The amnesia becomes a device and then it turns into something akin to a deus ex machina move – by a quarter of the way through you know not just the major twists but have figured out everything that isn’t solely minor, but the amnesia remains a device. The answers are staring Kate and Isabel in the face, the answer is glaringly obvious, and you have to ask yourself could anyone be so, so stupid?
These plot and character problems are joined by poor proof reading and weird writing choices – made up verbs and words ending with -ly when there are perfectly useful words already in existence (‘studiedly’, for instance). Plot points and information are repeated in a way that’s either down to a disbelief in reader memory or a major editing error (it’s not to do with Kate’s memory).
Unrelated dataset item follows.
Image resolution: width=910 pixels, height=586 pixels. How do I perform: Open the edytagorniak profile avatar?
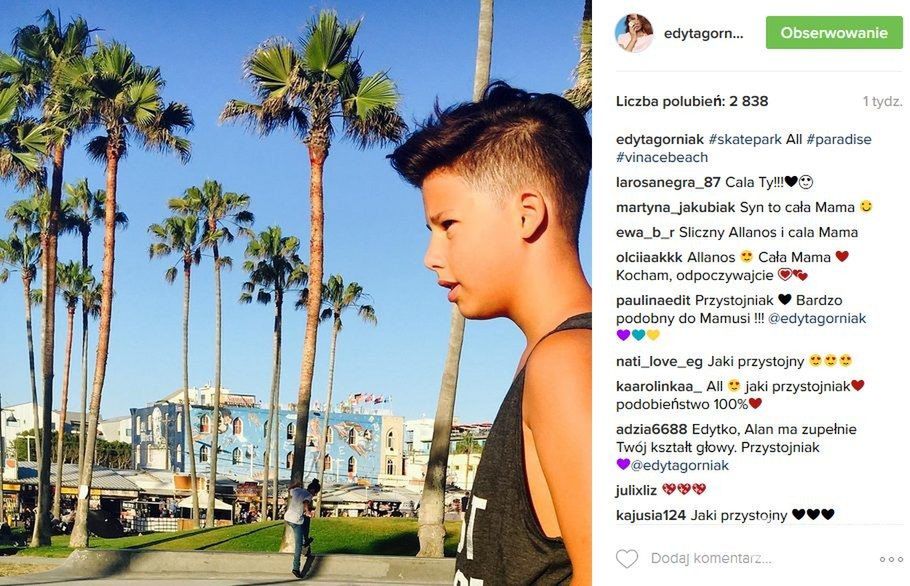click(x=634, y=33)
The book could’ve done with a heavier editing hand and a few more drafts.
You may well enjoy House Of Shadows if your interest in reading it is to experience a time-slip or to look at social division but if you want anything beyond that, you’re going to want to read something else. It’s fun enough as a story, and easy to go back to – it’s quite like the situation I found with Amy Snow, wherein it may not be great when looked at as a whole but it’s a very fun experience nonetheless.